The aspect of this case that angers me the most is the fact that this situation has set back the rights of women. While I won't be so presumptive as to say that a woman will suffer direct mistreatment or inaction because of the false charges brought forth by the accuser in this case, I am convinced that this will effectively chisel away at the already tenuous trust in women who bring forth rape charges and dissuade victims from seeking the justice they deserve. It's a disservice to women everywhere when one woman lies about something as serious as sexual assault. Lives are ruined, public dollars are wasted and justice is pulled a little farther from reach for many women who need it the most.

In closing, I am enraged at our society's passive support of the victim mindset. It destabilizes the very fabric of our culture and poisons our ambition to succeed on our own merit. Man up, America. Quit sniveling, because unless you're under the age of 17, I really don't care what happened to you as a child. As adults, you control your destiny, not The Man.

Monday, April 9, 2007

Former American Poet Laureate Billy Collins once said that all babies are born with a knowledge of poetry, because the lub-dub of the mother's heart is in iambic meter. Then, Collins said, life slowly starts to choke the poetry out of us...

By Collins' theory, somewhere between our oppressive bosses and miserable co-workers, dirty dishes, greed, Prozac, our mothers, bills, taxes, and other offensive inevitablities, a little something gets lost. The spring in our step, our optimism, our soul's need to find the brighter, happier side of everything gets worn down. And in a city it's even worse. It's just easier to see everything that makes life so difficult when it's staring us in the face and blocking the metro turnstile during morning rush hour traffic as we try and scoot around it and get on with our day before we miss the next train.

But do we perpetuate our self absorbed misery? Are we blinding ourselves to the small happinesses that cross our paths unnoticed every day?

Take, for example, a recent experiment performed by Joshua Bell and the Washington Post.
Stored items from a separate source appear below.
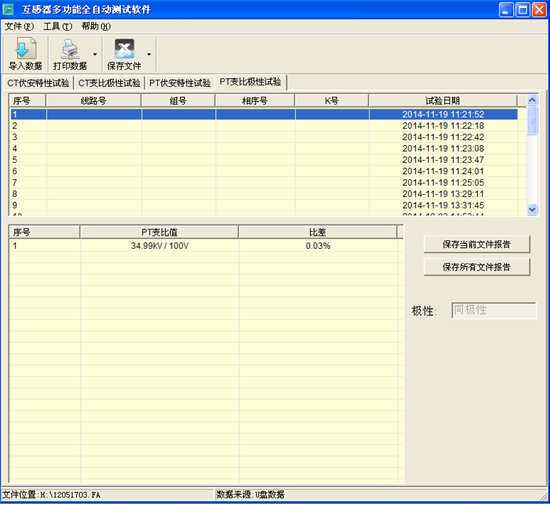Expand the 打印数据 dropdown arrow
The height and width of the screenshot is (505, 550).
(x=95, y=54)
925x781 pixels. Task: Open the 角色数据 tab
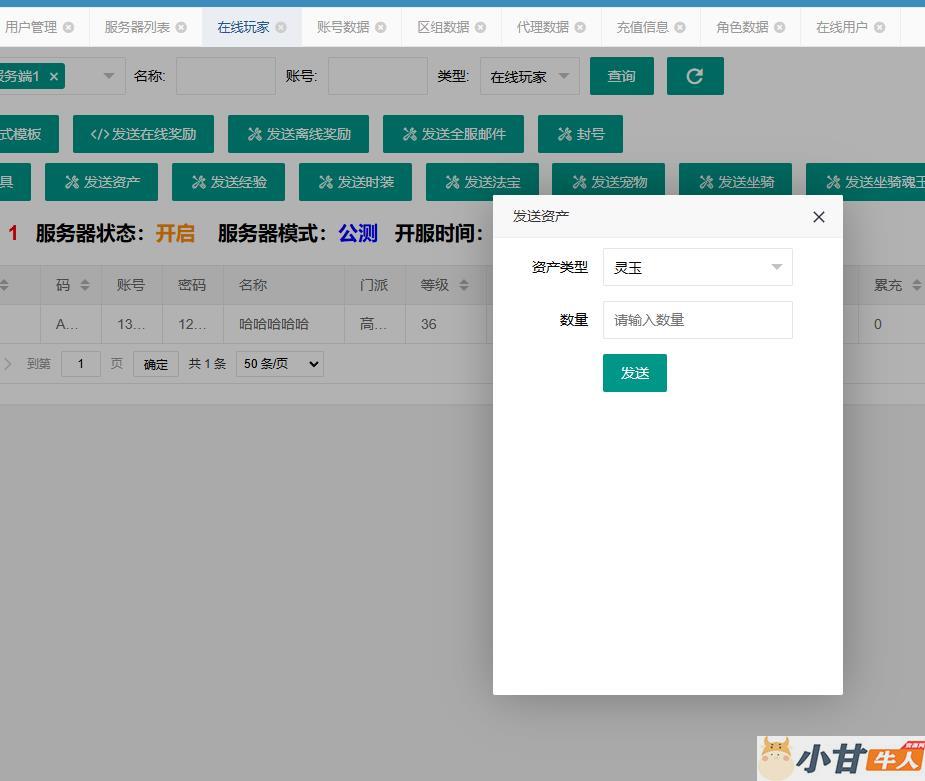pos(741,28)
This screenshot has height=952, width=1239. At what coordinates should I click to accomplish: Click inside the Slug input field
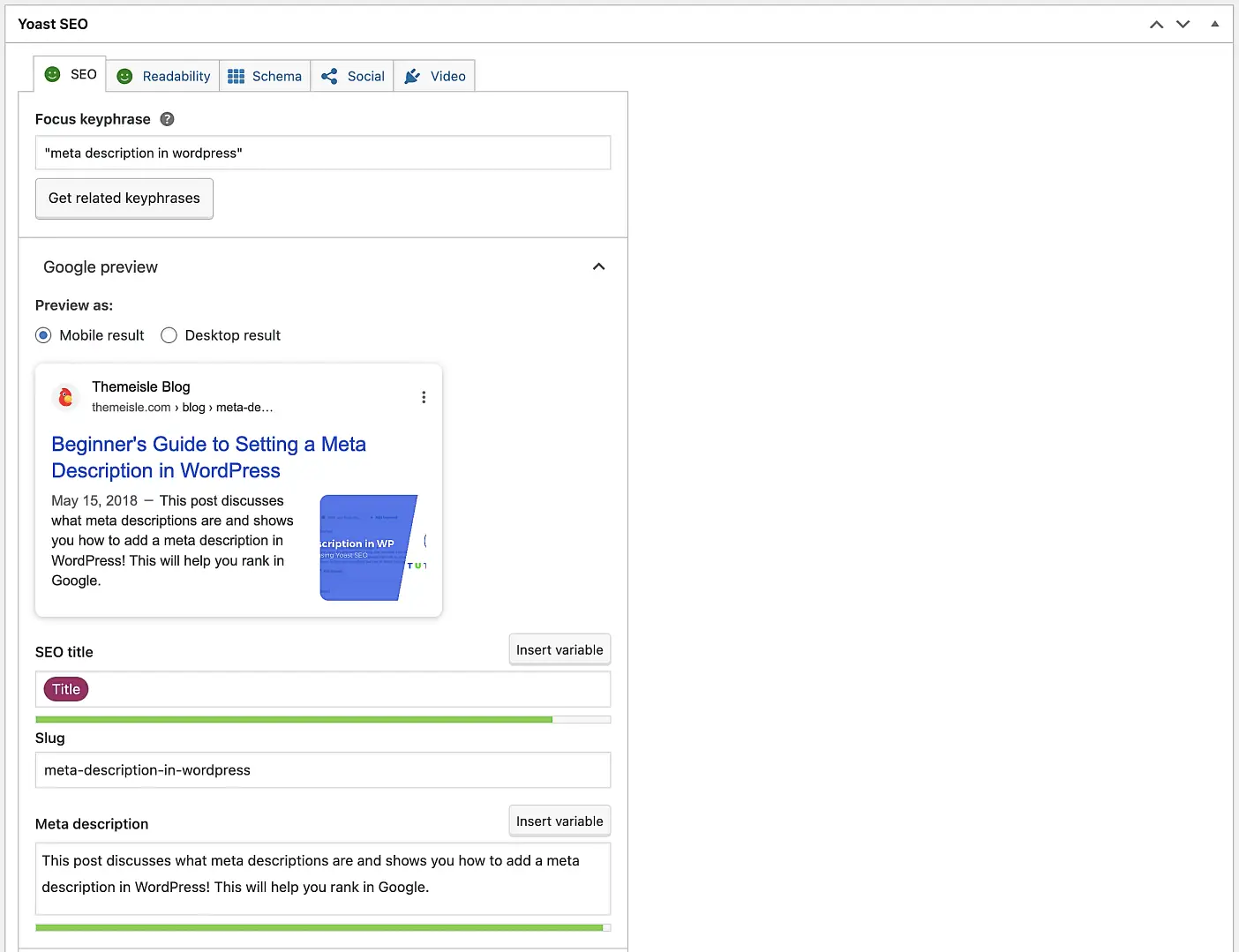click(x=322, y=769)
Bell, a world renowned violinist and one time child prodigy, set up shop one weekday morning in one of the busiest metro stops in Washington, DC as a street musician dressed in average casual clothing with nothing to call attention to his current fame. The demographic of metro riders who pass through this stop is very diverse, but most are well-educated and possess a minimum of some cultural knowledge. For an hour, Bell played a repertoire that included some of the music world's most challenging and heart rending pieces. Tickets to Bell's concerts are rarely found for less than $100 and usually sell out quickly, but in that hour, only a handful of people actually stopped to appreciate what was happening right in front of them for free.

When I first read this article, it instantly occurred to me to complain about how self centered and unappreciative the average person is. And then I took a step back. It's easy to be outraged at indifference, but why? More than anything, I feel sorry for people who can't recognize something peaceful and beautiful when they see it. It seems easier to be jaded, but it takes more effort to actively ignore things that make you smile.